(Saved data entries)
★ ★ ★ ★ ★
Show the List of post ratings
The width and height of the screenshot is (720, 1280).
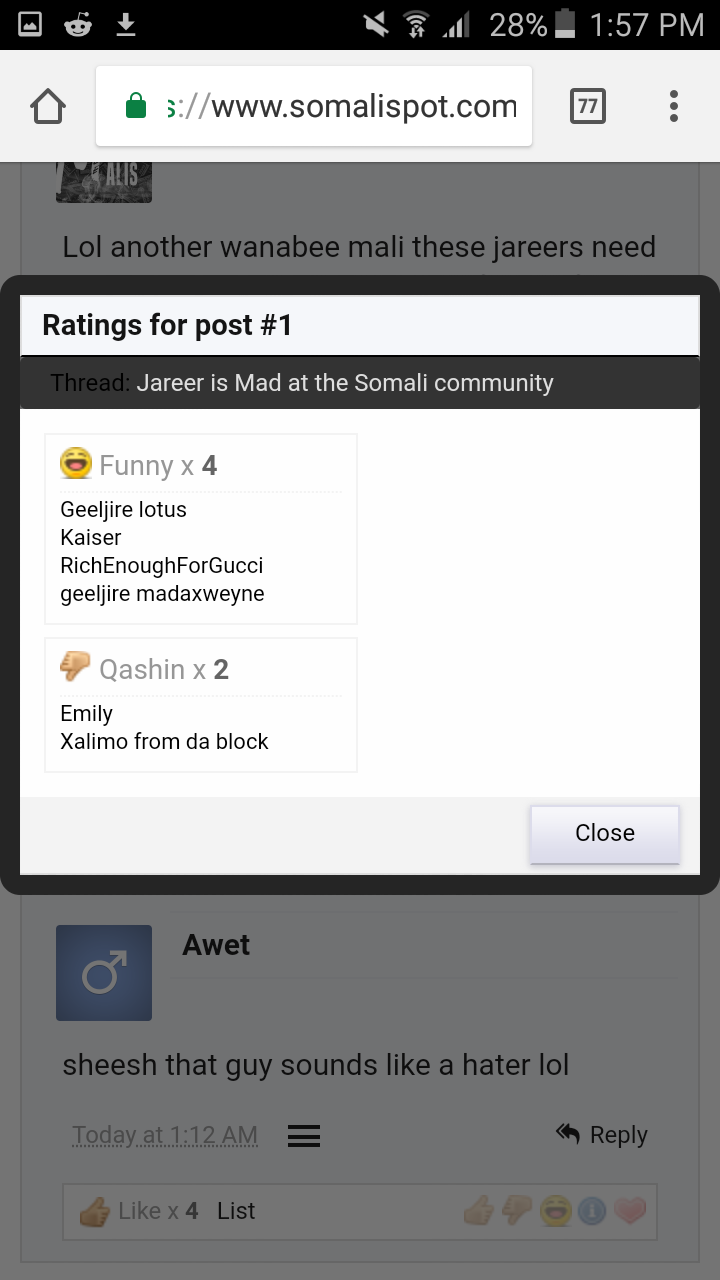(236, 1211)
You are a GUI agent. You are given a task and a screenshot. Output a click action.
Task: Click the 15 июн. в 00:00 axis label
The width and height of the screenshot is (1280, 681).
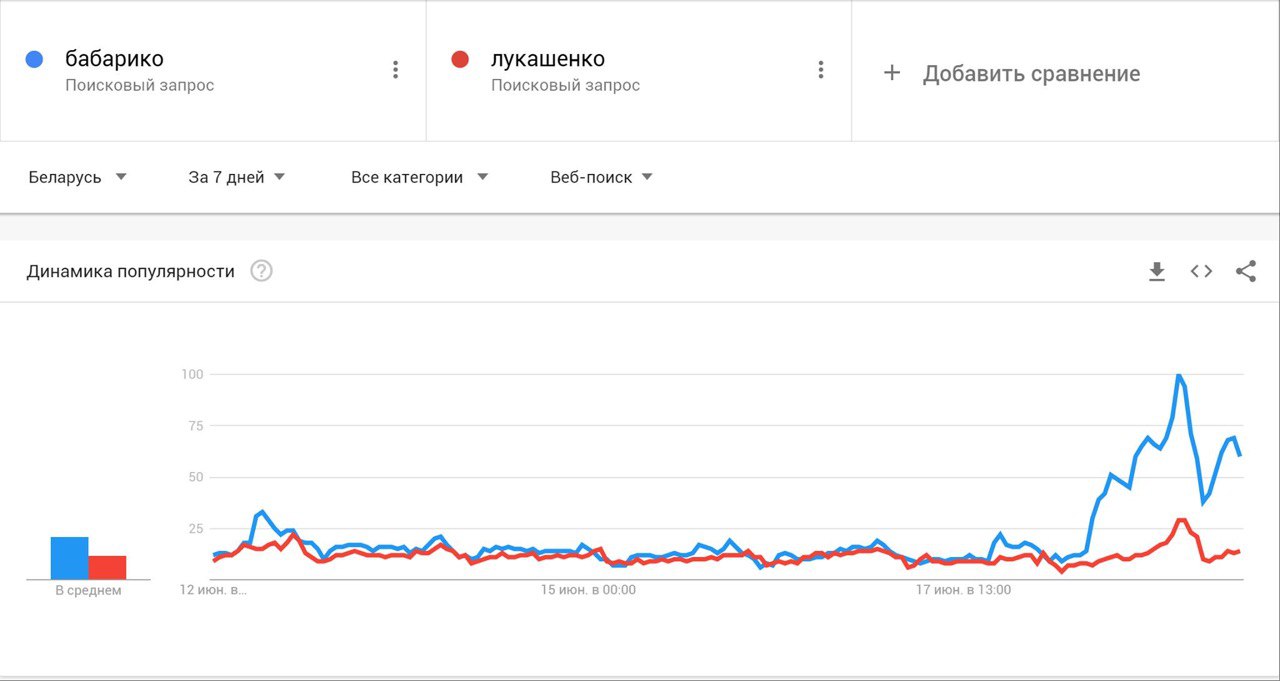click(x=588, y=590)
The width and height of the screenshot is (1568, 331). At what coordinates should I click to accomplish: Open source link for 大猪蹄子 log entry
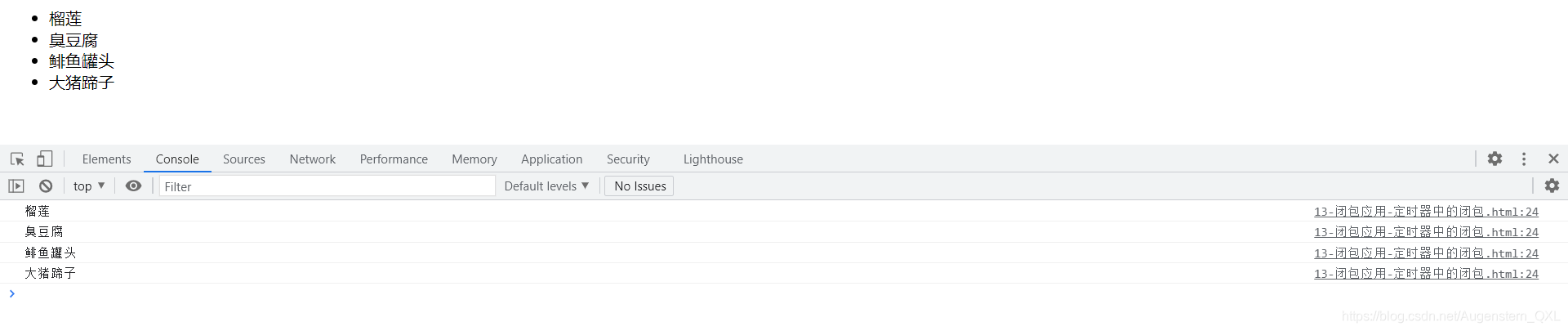[1426, 274]
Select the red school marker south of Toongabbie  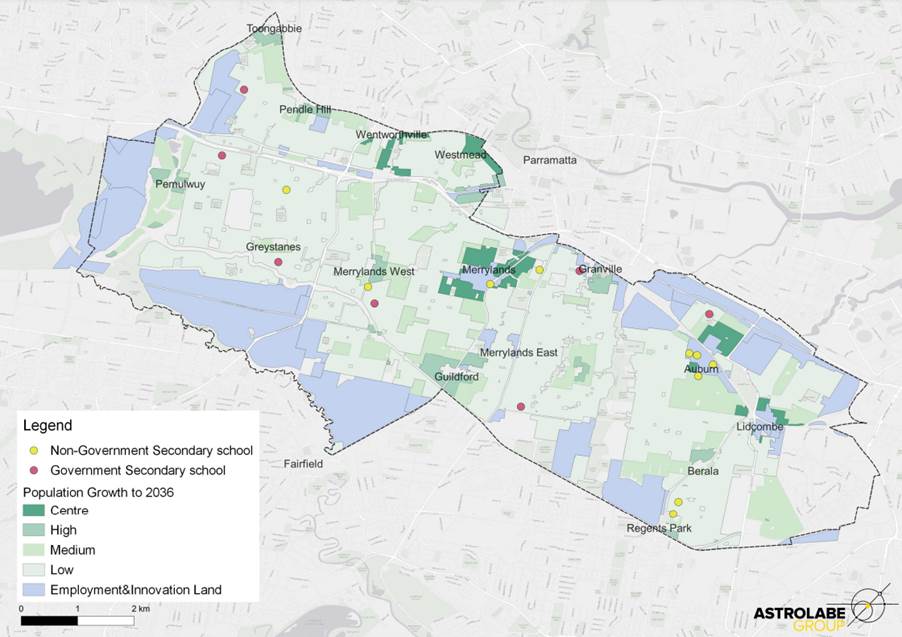[243, 90]
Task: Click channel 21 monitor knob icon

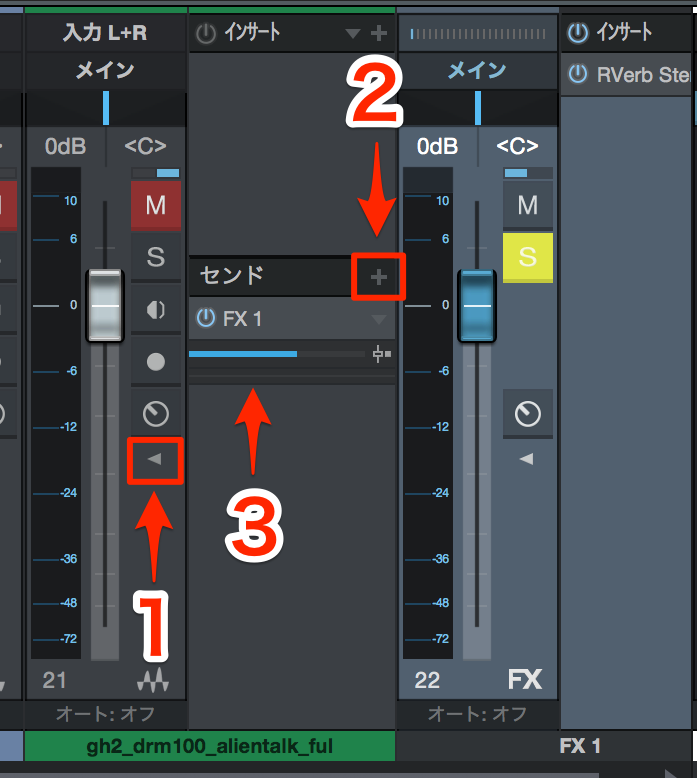Action: tap(156, 413)
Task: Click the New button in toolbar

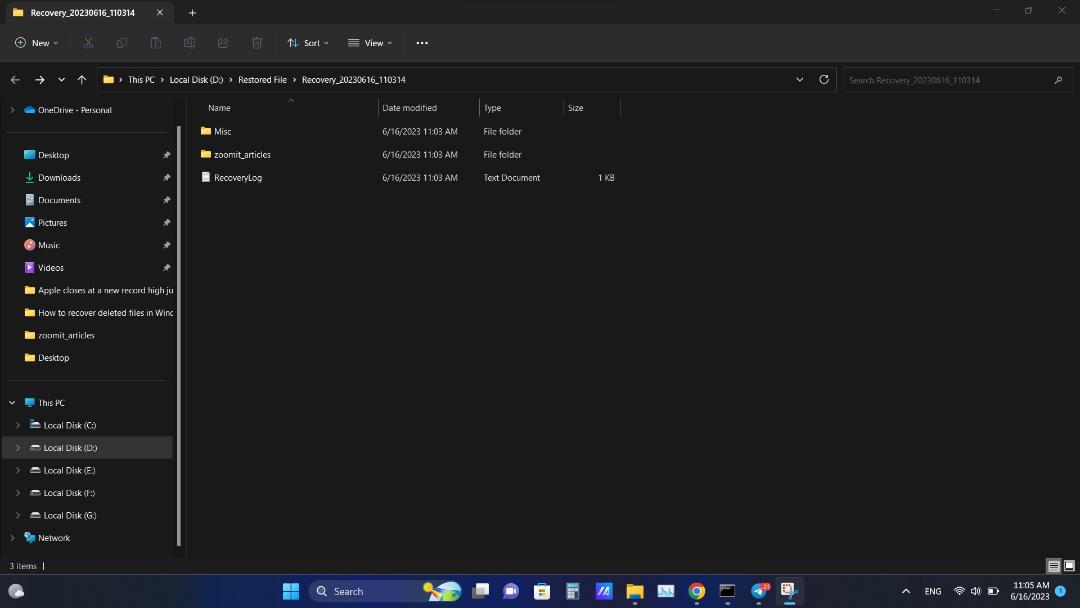Action: (37, 43)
★ ★ ★ ★ ★
§ **Problem to solve**:
Nothing but the lines from the one containing "Task: Click channel 21 monitor knob icon" through the end of the entries is to be retyped, exactly as written and without pictures.

§ **Output for this task**:
Task: Click channel 21 monitor knob icon

Action: tap(156, 413)
Task: Click the New button in toolbar

Action: (37, 43)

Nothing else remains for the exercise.